Lorenzo Gottardo

Lorenzo Gottardo

Lug 25, 2017, 6:00am

Google, Facebook e marketing digitale: così il turismo in Portogallo fa numeri e dà lavoro

Visibilità nelle ricerche online e offerte personalizzate. Ecco come il Paese lusitano ha fatto delle proprie bellezze un business, con un fatturato 2016 di 11 miliardi (e 40 mila posti di lavoro in oltre 4 mila aziende)

Il turismo è il motore economico del Portogallo. Se in pochi anni il Paese mediterraneo si è trasformato in una delle mete di vacanza preferite da europei e non solo, gran parte del merito va riconosciuto all’ente nazionale Turismo de Portugal che ha puntato forte su social network e visibilità nelle ricerche online per la strategia di promozione del proprio territorio. I risultati del 2016 parlano chiaro: in Portogallo il settore turismo ha prodotto 11,5 miliardi di fatturato, generando circa 40 mila posti di lavoro in oltre 4 mila aziende. E quelli per il 2017 promettono di essere ancora migliori.

Una delle meraviglie di Lisbona, la Torre di Belem

Il Portogallo conquista il turismo online

In parte, questo successo è dovuto ad alcune congiunture favorevoli: l’instabilità politica e il pericolo di attentati terroristici in diversi Paesi nordafricani hanno contribuito a dirottare qui i flussi turistici provenienti soprattutto dal Nord Europa.
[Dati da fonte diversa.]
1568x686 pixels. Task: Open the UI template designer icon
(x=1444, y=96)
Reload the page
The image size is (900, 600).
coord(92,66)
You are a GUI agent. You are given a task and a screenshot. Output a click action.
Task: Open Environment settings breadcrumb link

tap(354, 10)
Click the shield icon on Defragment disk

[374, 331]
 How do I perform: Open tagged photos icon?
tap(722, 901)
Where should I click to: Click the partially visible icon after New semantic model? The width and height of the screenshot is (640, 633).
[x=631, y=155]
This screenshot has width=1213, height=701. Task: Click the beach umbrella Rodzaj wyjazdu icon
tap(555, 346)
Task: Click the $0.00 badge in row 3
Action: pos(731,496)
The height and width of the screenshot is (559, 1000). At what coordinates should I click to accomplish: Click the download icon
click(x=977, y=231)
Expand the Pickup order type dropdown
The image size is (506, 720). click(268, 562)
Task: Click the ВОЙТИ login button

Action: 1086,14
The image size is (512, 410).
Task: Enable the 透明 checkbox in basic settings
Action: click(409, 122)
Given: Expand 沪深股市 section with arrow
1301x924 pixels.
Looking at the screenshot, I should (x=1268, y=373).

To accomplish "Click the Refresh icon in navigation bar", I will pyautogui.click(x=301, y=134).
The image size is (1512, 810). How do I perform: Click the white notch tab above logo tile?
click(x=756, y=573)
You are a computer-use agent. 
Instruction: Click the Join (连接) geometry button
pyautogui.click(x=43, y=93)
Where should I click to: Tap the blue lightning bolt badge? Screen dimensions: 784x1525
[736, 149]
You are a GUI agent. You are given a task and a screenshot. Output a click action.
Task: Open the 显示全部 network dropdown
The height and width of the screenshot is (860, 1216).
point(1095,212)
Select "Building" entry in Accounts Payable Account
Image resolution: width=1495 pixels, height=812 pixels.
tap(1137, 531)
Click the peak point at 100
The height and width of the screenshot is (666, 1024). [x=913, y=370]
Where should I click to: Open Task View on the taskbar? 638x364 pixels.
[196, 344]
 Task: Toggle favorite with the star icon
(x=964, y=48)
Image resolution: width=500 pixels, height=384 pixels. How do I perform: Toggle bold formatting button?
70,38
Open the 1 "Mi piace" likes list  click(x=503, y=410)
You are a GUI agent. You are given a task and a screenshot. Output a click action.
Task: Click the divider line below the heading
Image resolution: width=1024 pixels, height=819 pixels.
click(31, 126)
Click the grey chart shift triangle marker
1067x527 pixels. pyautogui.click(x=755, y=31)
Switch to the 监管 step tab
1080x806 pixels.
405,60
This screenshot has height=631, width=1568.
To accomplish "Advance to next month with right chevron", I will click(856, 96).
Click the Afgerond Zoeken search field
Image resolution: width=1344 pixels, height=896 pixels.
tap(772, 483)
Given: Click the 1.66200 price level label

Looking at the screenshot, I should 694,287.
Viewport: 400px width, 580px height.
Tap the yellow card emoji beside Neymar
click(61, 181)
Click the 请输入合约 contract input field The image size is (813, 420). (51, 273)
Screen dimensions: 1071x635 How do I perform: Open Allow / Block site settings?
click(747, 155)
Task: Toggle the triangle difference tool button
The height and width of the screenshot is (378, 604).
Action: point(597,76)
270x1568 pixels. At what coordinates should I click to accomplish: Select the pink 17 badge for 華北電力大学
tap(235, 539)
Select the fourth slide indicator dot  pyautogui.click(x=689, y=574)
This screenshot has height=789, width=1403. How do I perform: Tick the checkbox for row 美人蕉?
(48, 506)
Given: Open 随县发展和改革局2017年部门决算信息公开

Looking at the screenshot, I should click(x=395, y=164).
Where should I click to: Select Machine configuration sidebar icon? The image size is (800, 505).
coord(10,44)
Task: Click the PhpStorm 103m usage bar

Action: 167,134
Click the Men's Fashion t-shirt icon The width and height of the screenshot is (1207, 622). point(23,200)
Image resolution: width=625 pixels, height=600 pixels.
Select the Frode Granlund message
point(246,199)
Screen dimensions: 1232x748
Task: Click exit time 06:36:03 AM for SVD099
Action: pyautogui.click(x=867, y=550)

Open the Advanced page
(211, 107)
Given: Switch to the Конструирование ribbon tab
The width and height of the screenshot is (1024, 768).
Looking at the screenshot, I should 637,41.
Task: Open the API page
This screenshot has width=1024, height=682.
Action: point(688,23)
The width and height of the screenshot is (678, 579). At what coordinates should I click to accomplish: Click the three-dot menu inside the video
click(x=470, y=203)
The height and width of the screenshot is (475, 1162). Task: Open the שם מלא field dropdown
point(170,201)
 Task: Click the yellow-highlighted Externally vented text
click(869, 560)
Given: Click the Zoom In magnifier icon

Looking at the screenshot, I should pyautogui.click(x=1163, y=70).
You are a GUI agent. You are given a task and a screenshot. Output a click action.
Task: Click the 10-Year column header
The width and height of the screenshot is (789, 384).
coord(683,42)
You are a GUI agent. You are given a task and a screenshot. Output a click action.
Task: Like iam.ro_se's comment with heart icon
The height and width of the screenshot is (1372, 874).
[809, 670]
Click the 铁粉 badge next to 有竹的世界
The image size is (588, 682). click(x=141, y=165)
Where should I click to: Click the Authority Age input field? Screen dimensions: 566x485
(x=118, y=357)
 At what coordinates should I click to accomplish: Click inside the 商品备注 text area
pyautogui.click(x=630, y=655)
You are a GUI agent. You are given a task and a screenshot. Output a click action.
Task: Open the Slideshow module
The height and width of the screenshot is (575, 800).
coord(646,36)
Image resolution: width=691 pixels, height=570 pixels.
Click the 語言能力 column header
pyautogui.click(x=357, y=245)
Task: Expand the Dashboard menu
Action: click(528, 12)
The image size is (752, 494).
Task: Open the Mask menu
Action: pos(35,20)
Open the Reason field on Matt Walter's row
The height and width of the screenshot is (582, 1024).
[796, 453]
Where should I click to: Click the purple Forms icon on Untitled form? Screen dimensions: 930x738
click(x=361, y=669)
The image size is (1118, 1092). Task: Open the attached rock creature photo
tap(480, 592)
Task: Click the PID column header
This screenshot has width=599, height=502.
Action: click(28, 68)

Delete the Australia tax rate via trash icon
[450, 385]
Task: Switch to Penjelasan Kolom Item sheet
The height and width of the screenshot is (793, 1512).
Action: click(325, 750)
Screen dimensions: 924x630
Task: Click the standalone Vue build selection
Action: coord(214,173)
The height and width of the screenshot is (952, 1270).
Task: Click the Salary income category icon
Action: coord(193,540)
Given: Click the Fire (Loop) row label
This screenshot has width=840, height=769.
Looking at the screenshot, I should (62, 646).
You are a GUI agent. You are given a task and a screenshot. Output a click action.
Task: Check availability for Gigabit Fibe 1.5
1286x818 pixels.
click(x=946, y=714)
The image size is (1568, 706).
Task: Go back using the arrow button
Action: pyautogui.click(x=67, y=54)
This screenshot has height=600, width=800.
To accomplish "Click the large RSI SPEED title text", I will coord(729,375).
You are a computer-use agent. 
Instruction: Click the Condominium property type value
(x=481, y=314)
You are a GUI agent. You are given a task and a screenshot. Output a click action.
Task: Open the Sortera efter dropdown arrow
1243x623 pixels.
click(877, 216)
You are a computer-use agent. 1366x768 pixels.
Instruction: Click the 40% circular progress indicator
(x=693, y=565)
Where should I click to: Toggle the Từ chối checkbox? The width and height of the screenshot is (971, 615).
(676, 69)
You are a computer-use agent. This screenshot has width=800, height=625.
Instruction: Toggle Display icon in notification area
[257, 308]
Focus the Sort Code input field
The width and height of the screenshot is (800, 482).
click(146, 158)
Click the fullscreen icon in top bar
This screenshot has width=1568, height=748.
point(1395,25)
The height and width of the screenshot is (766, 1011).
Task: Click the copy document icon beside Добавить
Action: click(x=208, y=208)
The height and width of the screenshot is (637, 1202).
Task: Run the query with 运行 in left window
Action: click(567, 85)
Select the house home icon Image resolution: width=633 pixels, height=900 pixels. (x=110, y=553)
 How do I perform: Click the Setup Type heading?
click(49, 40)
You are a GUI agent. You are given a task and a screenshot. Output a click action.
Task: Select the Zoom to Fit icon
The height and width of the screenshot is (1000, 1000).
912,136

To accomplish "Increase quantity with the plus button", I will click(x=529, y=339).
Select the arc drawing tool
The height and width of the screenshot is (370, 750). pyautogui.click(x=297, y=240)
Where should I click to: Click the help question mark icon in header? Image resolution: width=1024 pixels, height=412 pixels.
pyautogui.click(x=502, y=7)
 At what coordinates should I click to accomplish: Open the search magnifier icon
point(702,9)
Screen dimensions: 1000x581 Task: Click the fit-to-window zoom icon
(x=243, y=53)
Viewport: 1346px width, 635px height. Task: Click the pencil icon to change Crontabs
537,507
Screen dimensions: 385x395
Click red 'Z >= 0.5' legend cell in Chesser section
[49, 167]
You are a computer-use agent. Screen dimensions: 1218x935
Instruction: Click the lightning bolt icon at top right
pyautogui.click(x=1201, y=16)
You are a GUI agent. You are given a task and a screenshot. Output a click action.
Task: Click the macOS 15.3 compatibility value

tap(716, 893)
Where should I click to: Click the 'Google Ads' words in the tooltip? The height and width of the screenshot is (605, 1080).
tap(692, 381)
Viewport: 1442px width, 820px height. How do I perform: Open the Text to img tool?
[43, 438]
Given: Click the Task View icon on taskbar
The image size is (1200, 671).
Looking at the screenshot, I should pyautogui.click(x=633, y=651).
Ma la terra del fado ha aiutato la sorte rivoluzionando fin dal 2013 il proprio concetto di promozione turistica: niente più cartelloni pubblicitari o eventi sponsorizzati, i fondi a disposizione del Turismo de Portugal sono stati destinati tutti al marketing digitale. “Se ci fossimo buttati in quel mare di comunicazione con cinque milioni di euro, nessuno ci avrebbe notato. La conclusione ovvia era che spendere soldi nei canali tradizionali sarebbe stato uno spreco. Dovevamo adottare un linguaggio diverso”, ha raccontato João Cotrim de Figueiredo, allora presidente dell’ente, in un articolo pubblicato su Internazionale. Il linguaggio giusto era quello del Web. Una parte del budget è stata utilizzata per l’acquisto di parole chiave su Google così da garantire ai siti portoghesi una maggiore visibilità rispetto agli altri. Un’altra è andata a Facebook e Instagram, i luoghi digitali dove oggi la gente sceglie dove andare in vacanza, compra biglietti e controlla gli hotel, senza intermediari.

Offerte personalizzate e valorizzazione del territorio

Ma non è tutto. Perché Turismo de Portugal ha cominciato anche a monitorare tutte le ricerche effettuate dai potenziali turisti stranieri partendo dall’ip dei loro computer. Questo ha permesso di sostituire il classico messaggio con un’offerta turistica generica con uno personalizzato e molto più efficace. Alla persuasione si è accompagnata anche una ricerca approfondita di tutto quello che veniva scritto (post e commenti) sul Portogallo sui vari Booking.com e TripAdvisor. Informazioni che hanno permesso al Paese di intercettare un flusso turistico molto facoltoso e in aumento come quello cinese per indirizzarlo verso una regione affascinante ma ancora poco sfruttata come quella del Douro.

Il nuovo paradiso europeo del surf

E non è questo l’unico caso. L’intelligenza lusitana è storicamente famosa, tanto che è bastata una foto condivisa e diffusa online a dovere per far diventare le coste portoghesi il nuovo paradiso europeo del surf. Nel gennaio del 2013 la foto del surfista statunitense Garrett McNamara, un punto minuscolo su un’onda mostruosa alta più di trenta metri davanti al faro di Nazaré, è apparsa sul quotidiano britannico The Times. È stato allora che il mondo ha scoperto le potenzialità del Portogallo e oggi il Portogallo è l’unico paese europeo ad avere tutte le prove della World Surf League.